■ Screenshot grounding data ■
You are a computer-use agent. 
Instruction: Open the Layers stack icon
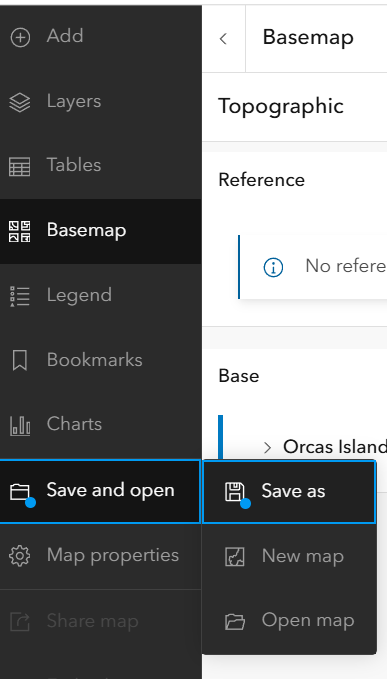coord(20,102)
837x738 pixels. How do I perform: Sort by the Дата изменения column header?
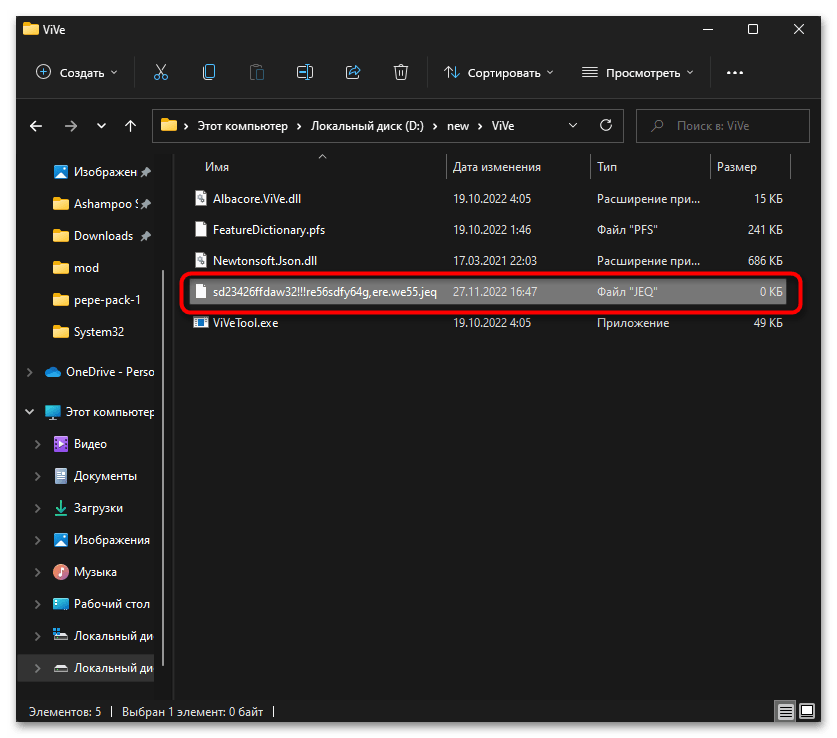click(497, 167)
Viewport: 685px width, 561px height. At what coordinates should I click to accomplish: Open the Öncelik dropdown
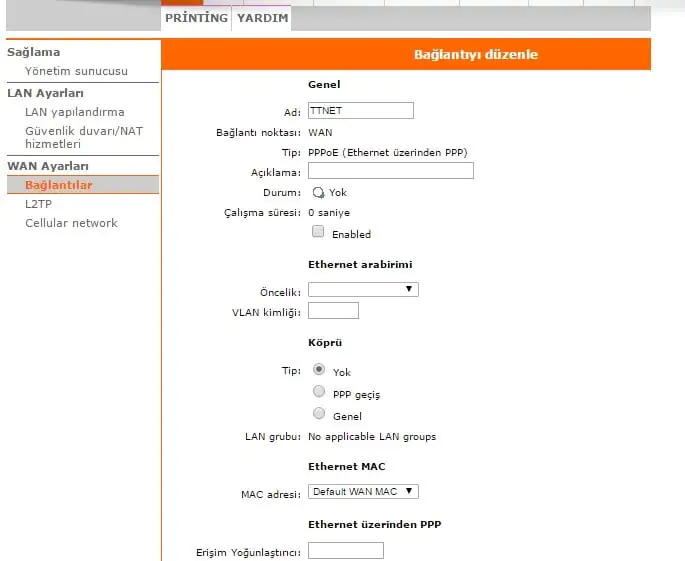click(363, 290)
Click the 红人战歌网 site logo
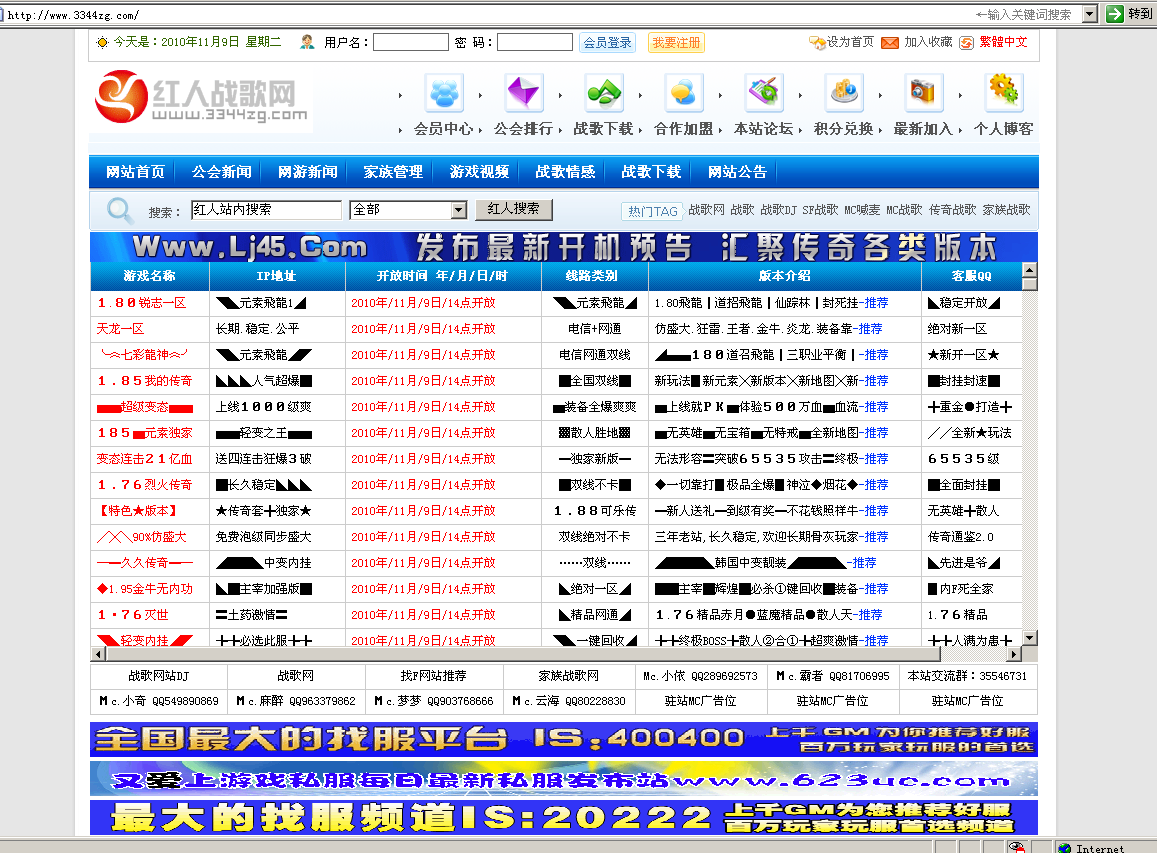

■ TASK ■
Your answer must consist only of the lines from the one containing "Viewport: 685px width, 561px" through the end of the entries, restated word for word, with no pictures.

■ OUTPUT FOR THIS EXERCISE ■
Viewport: 685px width, 561px height. At what coordinates should I click to accomplish: Open the Öncelik dropdown
click(363, 290)
Click the 红人战歌网 site logo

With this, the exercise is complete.